» ASSIGNMENT:
Using the data beneath, show every line that includes the word "will".
━━━━━ AVAILABLE DATA ━━━━━
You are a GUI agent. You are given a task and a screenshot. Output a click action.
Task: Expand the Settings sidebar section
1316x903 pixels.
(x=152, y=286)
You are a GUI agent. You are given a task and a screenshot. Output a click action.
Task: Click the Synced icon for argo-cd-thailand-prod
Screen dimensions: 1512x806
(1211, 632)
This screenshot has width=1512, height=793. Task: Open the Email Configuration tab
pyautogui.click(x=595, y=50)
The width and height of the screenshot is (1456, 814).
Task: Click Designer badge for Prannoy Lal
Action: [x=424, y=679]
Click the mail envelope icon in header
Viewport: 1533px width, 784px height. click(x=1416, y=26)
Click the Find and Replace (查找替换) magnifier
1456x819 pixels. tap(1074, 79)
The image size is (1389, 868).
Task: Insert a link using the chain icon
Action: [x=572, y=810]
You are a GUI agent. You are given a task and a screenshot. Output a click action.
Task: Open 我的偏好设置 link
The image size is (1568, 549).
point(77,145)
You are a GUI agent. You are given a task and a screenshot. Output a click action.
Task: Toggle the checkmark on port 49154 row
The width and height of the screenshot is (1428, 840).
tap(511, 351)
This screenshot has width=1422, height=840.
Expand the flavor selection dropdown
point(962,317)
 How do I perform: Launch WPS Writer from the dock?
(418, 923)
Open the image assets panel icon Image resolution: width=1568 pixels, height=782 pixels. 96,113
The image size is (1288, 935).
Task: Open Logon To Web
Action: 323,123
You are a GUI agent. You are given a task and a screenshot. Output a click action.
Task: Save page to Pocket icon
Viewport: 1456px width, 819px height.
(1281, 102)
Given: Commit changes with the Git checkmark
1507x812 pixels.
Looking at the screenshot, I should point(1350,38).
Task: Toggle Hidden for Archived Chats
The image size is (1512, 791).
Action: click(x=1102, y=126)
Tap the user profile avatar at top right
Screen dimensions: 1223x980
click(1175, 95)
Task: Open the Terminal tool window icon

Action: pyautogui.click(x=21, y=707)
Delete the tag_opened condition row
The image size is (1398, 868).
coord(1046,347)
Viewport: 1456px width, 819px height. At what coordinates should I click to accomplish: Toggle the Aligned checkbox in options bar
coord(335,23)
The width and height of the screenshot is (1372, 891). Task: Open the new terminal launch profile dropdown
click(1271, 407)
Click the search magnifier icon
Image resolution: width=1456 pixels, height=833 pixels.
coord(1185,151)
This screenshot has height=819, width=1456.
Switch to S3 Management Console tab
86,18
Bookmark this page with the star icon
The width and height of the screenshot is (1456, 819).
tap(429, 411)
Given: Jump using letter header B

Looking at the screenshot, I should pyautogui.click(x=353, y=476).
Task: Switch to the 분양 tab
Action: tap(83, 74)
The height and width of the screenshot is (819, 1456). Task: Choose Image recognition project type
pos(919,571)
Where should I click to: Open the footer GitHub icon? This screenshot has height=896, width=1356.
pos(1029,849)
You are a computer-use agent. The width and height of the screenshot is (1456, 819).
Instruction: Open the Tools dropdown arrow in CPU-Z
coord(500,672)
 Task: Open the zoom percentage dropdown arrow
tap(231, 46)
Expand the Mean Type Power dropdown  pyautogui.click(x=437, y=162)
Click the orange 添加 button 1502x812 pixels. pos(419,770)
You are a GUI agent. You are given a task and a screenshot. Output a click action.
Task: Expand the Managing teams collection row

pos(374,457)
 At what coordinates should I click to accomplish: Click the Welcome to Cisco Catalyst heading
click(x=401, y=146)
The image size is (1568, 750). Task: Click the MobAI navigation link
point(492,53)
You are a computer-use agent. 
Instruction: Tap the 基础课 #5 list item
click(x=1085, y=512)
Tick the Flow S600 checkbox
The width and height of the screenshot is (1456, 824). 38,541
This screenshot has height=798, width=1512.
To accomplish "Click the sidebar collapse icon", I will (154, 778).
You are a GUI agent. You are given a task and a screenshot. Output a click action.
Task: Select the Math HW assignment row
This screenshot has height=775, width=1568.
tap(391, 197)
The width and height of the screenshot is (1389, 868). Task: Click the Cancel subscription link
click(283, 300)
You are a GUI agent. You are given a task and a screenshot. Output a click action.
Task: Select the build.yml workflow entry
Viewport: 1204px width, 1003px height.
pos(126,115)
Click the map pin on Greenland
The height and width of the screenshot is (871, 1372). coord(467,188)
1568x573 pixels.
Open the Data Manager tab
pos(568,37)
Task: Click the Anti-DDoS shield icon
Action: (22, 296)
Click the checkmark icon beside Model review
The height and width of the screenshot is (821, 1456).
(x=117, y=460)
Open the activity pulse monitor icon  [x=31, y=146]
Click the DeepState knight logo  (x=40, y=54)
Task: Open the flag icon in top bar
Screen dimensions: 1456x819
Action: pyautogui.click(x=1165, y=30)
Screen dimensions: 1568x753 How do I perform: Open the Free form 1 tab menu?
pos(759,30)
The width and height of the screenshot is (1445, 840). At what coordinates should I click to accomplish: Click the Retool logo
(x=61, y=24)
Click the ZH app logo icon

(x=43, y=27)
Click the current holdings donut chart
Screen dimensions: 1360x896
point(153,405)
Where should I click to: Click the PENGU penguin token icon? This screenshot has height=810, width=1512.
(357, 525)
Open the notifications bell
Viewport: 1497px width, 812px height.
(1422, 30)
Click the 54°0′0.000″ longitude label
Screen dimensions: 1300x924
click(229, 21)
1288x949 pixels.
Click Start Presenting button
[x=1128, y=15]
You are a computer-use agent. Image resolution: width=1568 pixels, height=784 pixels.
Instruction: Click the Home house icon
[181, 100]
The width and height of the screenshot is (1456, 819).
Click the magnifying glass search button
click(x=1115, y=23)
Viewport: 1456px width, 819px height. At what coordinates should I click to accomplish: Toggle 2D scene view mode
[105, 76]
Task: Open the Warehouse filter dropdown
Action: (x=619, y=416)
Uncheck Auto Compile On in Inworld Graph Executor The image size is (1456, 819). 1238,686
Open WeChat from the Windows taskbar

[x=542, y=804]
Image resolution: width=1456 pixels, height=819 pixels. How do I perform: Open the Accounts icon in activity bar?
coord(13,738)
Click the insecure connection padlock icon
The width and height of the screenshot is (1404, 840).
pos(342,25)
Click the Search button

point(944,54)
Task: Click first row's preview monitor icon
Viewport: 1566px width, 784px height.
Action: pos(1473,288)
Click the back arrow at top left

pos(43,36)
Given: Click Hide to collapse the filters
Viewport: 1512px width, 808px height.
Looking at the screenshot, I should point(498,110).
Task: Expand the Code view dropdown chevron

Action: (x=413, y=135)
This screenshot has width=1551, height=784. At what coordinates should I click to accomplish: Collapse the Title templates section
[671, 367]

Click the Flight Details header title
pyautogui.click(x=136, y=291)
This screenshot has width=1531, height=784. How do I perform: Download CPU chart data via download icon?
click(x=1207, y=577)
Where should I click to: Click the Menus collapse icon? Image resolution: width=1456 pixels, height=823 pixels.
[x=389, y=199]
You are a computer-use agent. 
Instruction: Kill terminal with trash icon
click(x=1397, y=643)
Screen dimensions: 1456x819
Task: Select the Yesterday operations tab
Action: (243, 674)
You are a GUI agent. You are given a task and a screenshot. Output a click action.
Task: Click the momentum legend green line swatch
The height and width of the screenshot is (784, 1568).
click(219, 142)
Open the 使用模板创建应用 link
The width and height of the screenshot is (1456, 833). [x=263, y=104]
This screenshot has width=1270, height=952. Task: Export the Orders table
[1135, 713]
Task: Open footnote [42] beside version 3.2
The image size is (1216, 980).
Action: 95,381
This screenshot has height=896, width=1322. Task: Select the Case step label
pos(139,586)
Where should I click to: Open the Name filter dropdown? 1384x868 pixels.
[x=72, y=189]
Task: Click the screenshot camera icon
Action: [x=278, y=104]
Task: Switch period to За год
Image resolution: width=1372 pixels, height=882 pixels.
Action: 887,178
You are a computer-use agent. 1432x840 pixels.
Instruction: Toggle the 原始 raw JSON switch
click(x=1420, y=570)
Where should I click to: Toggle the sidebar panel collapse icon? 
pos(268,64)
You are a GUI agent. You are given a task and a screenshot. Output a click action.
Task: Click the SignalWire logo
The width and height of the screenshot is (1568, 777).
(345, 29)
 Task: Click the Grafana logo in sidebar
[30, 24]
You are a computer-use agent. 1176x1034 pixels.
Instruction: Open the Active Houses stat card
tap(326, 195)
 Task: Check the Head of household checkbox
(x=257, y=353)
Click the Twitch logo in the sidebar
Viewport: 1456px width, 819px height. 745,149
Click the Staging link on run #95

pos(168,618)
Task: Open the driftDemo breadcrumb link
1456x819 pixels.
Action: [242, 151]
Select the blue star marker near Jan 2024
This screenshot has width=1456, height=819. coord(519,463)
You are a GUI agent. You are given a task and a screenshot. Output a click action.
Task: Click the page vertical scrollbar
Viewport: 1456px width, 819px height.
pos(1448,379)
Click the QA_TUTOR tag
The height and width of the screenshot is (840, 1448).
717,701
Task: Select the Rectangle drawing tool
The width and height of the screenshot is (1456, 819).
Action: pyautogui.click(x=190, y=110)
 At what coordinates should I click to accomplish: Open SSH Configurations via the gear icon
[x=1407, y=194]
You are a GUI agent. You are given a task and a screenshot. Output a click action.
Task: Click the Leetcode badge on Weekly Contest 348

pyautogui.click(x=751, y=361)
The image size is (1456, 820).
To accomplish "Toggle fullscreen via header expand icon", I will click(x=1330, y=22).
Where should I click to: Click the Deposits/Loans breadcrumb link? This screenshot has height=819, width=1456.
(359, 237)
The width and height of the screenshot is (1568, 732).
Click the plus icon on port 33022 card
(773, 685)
━━━━━
» EXERCISE ANSWER:
To accomplish "Click the sidebar collapse icon", I will (154, 778).
To accomplish "Toggle fullscreen via header expand icon", I will click(x=1330, y=22).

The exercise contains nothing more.